* RECORDS FOR THIS EXERCISE

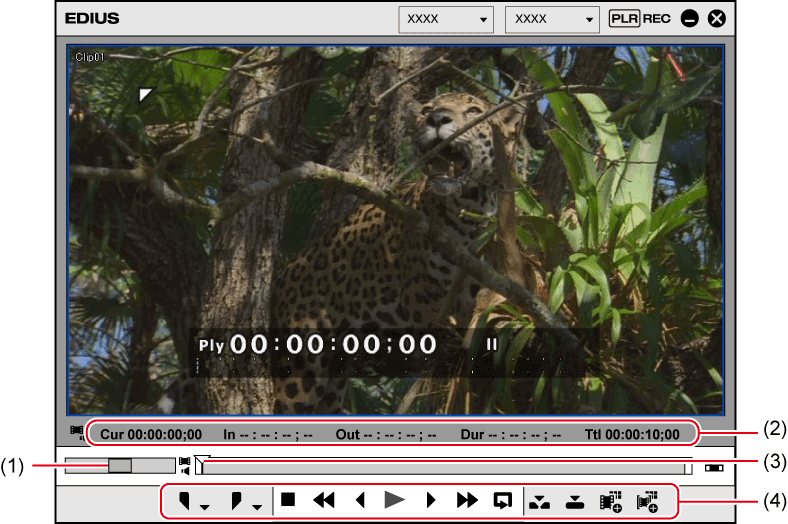Click Overwrite to Timeline icon
This screenshot has width=788, height=524.
(x=574, y=500)
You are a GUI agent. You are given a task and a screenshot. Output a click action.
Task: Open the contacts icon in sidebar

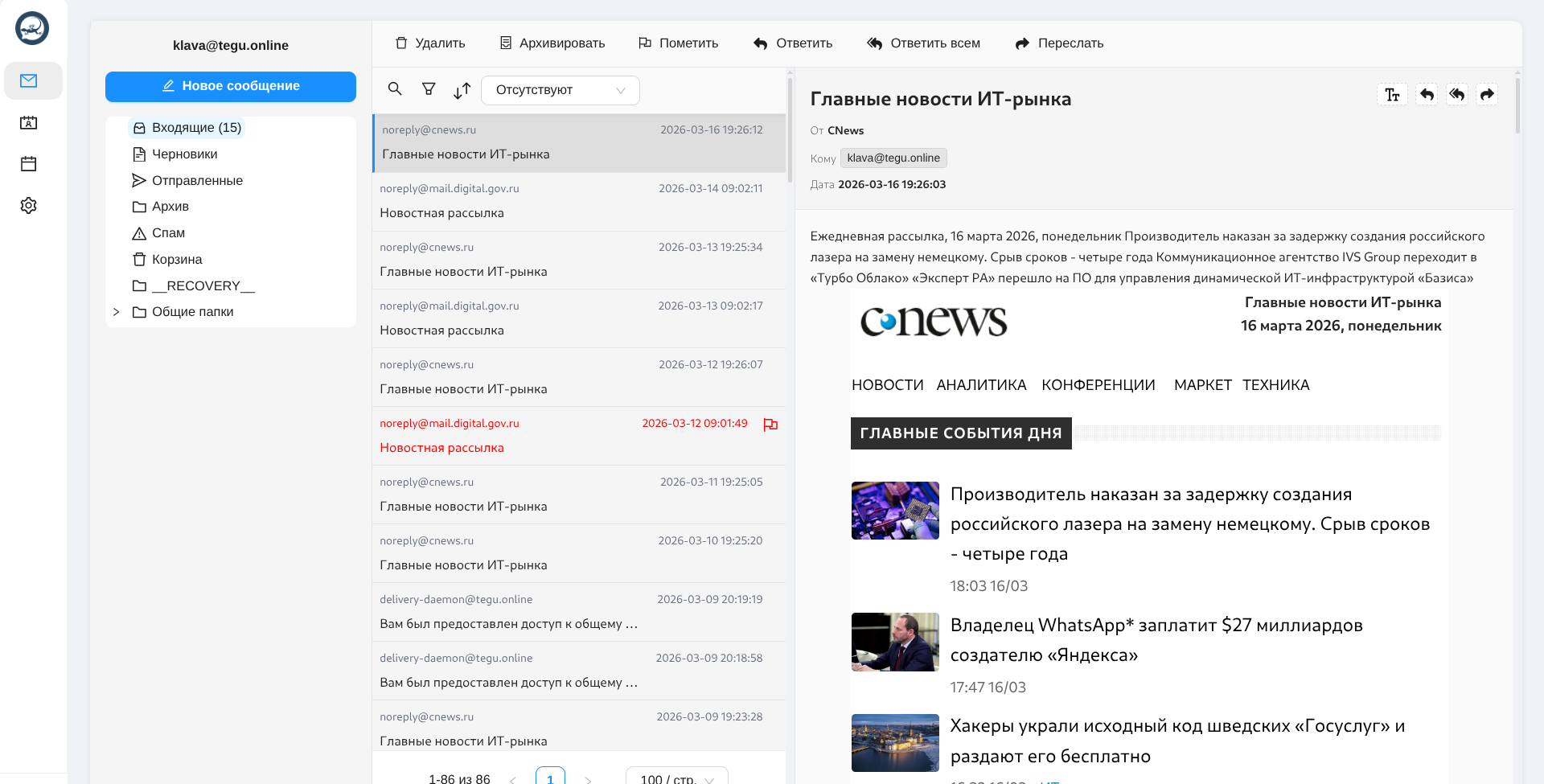pos(29,123)
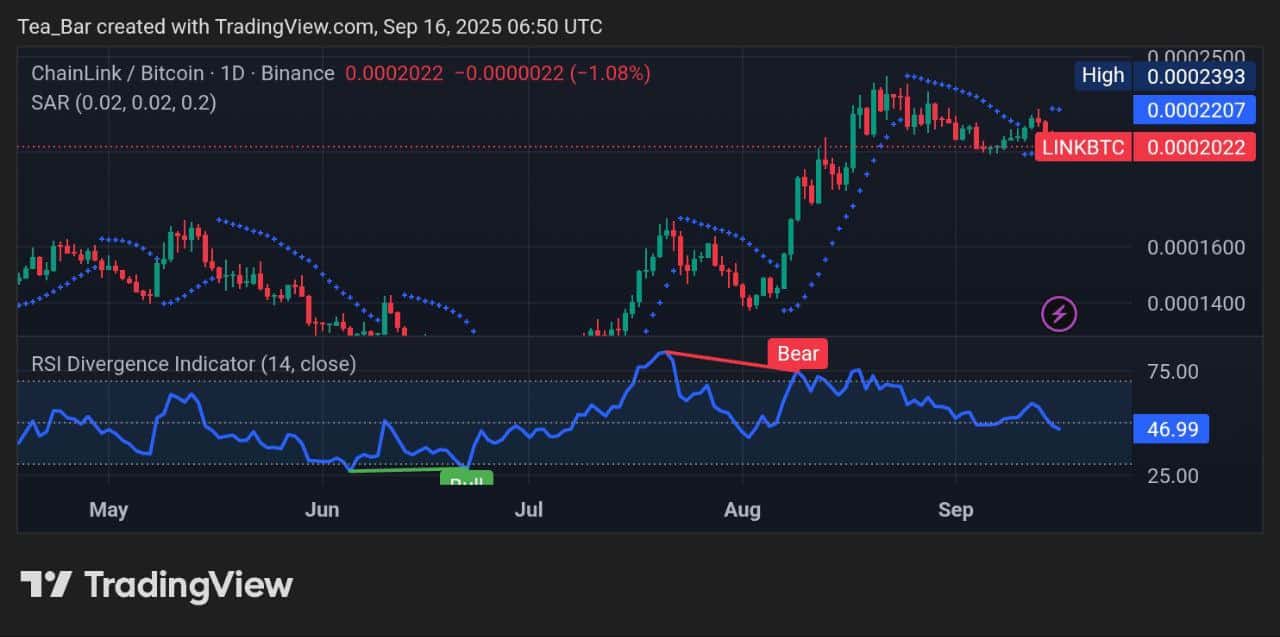Select the green Bull divergence label
This screenshot has height=637, width=1280.
coord(466,482)
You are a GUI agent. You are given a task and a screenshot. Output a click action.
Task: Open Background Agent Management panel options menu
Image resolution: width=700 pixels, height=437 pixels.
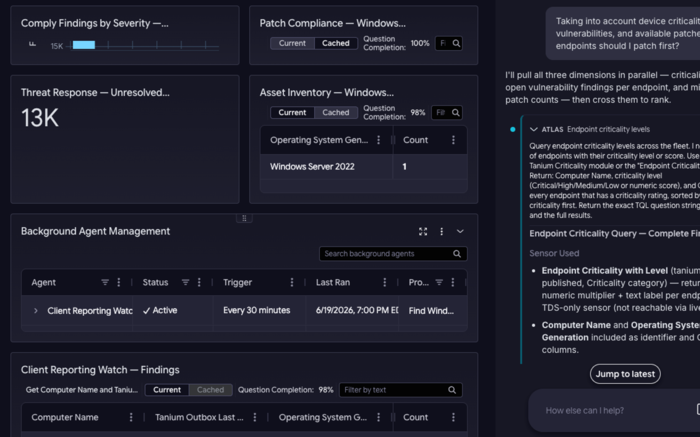click(442, 231)
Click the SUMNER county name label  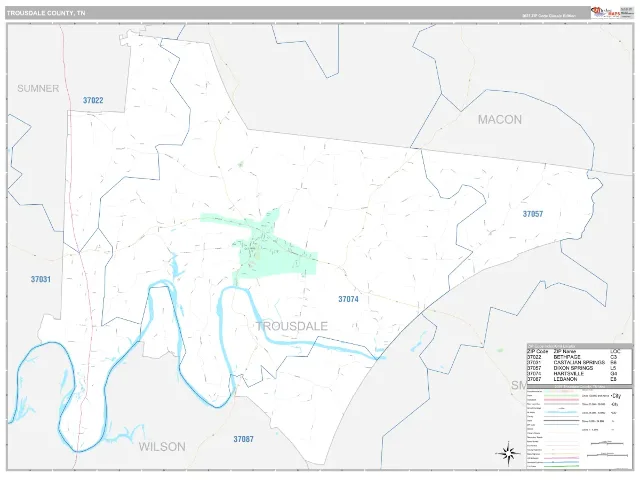[38, 89]
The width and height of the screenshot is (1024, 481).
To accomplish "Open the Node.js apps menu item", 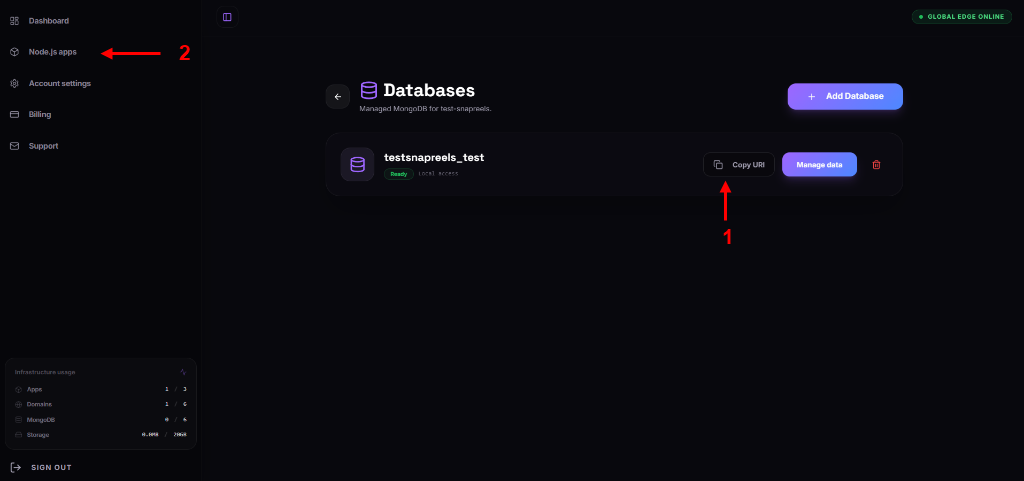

* PROBLEM REQUIREMENTS
Word for word, restate only the lines from the one bearing "The width and" through the final line of the listing, inclusive, with no pictures.

* RESPONSE TO THIS TASK
The width and height of the screenshot is (1024, 481).
To accomplish "Open the Node.js apps menu item", 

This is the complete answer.